Morosini pensa, qu’on n’en était pas encore là...
Dans l’après-midi, le chef de la police de Salzbourg se présenta au château, dans l’espoir de faire avancer une enquête que ses sous-ordres ne savaient pas par quel bout prendre à cause du silence absolu dont elle devait s’entourer. A la demande du bourgmestre de Hallstatt d’abord, de Mme von Adlerstein ensuite, la presse avait été tenue à l’écart et comme, au village, personne n’avait rien vu, chacun jugeait plus prudent de ne rien dire... en admettant que l’on eût quelque chose à dire.

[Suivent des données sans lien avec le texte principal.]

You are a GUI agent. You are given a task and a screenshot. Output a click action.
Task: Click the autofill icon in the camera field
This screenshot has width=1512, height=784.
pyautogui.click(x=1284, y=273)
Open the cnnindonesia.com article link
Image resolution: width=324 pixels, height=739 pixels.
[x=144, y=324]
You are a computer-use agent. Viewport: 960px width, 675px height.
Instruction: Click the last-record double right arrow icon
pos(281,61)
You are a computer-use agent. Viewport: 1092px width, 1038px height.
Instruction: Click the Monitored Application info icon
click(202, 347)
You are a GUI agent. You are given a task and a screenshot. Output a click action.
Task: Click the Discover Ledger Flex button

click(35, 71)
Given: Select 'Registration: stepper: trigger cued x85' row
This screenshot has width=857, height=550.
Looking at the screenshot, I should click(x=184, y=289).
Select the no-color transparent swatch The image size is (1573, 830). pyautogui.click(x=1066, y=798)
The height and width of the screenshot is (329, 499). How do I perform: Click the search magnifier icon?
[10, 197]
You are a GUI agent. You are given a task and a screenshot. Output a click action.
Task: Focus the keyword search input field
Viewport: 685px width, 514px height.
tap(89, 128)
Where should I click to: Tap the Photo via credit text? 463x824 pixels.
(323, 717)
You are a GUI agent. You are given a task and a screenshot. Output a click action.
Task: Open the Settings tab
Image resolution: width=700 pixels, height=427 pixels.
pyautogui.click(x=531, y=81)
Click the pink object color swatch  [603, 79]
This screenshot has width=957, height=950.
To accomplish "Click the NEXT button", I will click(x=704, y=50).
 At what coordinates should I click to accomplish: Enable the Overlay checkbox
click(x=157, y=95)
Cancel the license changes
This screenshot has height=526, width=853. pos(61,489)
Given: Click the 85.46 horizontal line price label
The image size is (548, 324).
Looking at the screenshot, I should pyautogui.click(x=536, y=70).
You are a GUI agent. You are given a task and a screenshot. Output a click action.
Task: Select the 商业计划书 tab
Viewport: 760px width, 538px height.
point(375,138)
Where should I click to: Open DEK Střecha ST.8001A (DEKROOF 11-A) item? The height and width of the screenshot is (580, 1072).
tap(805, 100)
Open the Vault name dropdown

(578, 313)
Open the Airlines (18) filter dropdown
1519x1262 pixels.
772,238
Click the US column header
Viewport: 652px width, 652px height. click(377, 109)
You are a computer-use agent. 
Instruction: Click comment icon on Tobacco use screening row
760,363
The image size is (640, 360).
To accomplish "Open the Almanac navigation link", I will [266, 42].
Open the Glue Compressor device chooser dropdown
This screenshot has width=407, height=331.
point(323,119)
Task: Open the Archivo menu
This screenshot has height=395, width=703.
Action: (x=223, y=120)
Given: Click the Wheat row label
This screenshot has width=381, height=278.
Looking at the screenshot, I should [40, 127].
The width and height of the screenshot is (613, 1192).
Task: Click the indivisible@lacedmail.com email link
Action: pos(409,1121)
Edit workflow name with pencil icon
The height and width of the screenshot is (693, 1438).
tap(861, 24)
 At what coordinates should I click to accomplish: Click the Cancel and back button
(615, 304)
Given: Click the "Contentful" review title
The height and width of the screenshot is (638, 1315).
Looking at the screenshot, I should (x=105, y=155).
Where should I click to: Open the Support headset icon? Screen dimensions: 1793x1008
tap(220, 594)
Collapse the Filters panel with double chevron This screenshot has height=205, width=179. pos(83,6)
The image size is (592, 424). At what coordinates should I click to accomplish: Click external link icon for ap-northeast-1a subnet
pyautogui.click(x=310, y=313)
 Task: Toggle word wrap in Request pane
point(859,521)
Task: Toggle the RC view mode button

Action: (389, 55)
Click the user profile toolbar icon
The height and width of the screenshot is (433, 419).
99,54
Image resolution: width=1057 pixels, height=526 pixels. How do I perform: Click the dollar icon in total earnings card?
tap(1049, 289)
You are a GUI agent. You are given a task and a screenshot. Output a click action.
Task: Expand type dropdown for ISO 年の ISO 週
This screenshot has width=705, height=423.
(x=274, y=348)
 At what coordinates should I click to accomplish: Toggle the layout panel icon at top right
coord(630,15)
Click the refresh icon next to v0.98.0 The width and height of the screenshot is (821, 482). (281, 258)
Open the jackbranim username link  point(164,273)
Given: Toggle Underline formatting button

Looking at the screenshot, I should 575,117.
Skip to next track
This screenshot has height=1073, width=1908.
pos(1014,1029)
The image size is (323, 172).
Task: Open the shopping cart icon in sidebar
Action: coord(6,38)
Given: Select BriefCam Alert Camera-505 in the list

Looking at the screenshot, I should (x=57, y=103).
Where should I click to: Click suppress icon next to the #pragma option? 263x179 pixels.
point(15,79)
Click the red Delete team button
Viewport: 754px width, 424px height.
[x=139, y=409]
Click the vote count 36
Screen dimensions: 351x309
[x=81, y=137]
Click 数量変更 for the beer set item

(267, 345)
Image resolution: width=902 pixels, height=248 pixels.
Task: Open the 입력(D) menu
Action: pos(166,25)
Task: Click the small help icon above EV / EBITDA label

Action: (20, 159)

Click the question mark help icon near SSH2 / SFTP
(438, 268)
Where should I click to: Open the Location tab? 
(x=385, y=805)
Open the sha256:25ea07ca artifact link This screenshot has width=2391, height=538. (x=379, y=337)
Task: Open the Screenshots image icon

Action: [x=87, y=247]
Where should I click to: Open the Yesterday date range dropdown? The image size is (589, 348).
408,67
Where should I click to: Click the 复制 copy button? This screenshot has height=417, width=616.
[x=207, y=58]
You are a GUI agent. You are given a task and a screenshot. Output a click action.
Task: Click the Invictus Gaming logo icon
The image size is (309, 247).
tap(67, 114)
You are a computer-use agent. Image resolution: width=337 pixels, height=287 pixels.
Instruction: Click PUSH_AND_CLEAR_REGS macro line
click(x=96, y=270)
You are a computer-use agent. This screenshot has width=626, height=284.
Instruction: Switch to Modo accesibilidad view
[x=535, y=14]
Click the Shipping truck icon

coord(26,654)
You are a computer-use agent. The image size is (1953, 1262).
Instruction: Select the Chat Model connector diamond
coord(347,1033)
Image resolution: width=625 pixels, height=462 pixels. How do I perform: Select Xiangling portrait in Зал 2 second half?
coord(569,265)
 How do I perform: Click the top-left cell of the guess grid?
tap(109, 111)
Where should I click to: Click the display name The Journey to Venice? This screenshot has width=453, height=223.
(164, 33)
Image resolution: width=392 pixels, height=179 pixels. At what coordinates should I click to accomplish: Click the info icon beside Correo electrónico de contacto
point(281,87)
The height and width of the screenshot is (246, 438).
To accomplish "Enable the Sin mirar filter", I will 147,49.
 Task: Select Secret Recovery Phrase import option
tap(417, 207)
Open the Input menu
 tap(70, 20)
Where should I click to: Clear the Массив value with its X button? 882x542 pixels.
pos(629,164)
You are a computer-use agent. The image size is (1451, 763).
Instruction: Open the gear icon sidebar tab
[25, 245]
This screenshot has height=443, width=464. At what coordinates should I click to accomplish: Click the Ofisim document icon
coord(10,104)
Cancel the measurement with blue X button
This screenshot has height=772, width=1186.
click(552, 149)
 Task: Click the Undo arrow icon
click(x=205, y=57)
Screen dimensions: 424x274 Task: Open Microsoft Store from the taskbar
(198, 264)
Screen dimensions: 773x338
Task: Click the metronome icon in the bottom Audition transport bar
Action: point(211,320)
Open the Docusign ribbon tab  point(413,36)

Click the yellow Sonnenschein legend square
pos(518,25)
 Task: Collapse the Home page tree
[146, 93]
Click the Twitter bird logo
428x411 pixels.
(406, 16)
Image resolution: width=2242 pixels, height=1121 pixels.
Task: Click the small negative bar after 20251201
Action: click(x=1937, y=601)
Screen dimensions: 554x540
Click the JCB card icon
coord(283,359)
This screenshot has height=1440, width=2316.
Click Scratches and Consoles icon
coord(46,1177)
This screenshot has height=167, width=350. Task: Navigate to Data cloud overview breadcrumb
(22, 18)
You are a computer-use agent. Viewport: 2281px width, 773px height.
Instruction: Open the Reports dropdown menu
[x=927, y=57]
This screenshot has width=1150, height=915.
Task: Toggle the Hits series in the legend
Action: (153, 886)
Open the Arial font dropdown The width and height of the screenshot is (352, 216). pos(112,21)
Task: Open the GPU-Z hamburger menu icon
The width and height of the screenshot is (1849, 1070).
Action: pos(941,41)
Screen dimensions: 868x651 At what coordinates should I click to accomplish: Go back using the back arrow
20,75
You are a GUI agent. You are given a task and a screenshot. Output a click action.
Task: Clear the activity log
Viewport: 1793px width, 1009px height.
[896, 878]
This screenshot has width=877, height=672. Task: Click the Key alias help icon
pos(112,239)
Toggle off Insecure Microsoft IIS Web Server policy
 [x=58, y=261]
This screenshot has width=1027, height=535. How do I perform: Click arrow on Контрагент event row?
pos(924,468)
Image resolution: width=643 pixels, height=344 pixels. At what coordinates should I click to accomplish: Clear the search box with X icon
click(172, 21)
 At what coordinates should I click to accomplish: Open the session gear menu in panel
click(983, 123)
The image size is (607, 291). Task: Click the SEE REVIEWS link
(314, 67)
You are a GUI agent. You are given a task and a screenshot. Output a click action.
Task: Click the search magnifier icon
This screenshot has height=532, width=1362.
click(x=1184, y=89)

Les espoirs du haut fonctionnaire reposaient donc sur Lisa, témoin de premier plan. Elle le reçut dans le petit salon de sa grand-mère, étendue sur la chaise longue, la mine dolente et une couverture sur les genoux mais il ne put pas en tirer grand-chose. Elle se sentait mieux, certes, mais ne pouvait que répéter ce qu’elle avait déjà dit : séjournant chez une ancienne amie de sa mère qui vivait fort retirée, elle avait eu l’affreuse surprise de voir la maison envahie par des hommes armés et masqués qui avaient abattu les serviteurs de Fraulein Staubing et s’étaient enfui en enlevant celle-ci après l’avoir laissée elle-même pour morte. Pareille aventure dépassait son entendement et elle n’arrivait pas à comprendre d’où venait une attaque aussi brutale qu’inattendue.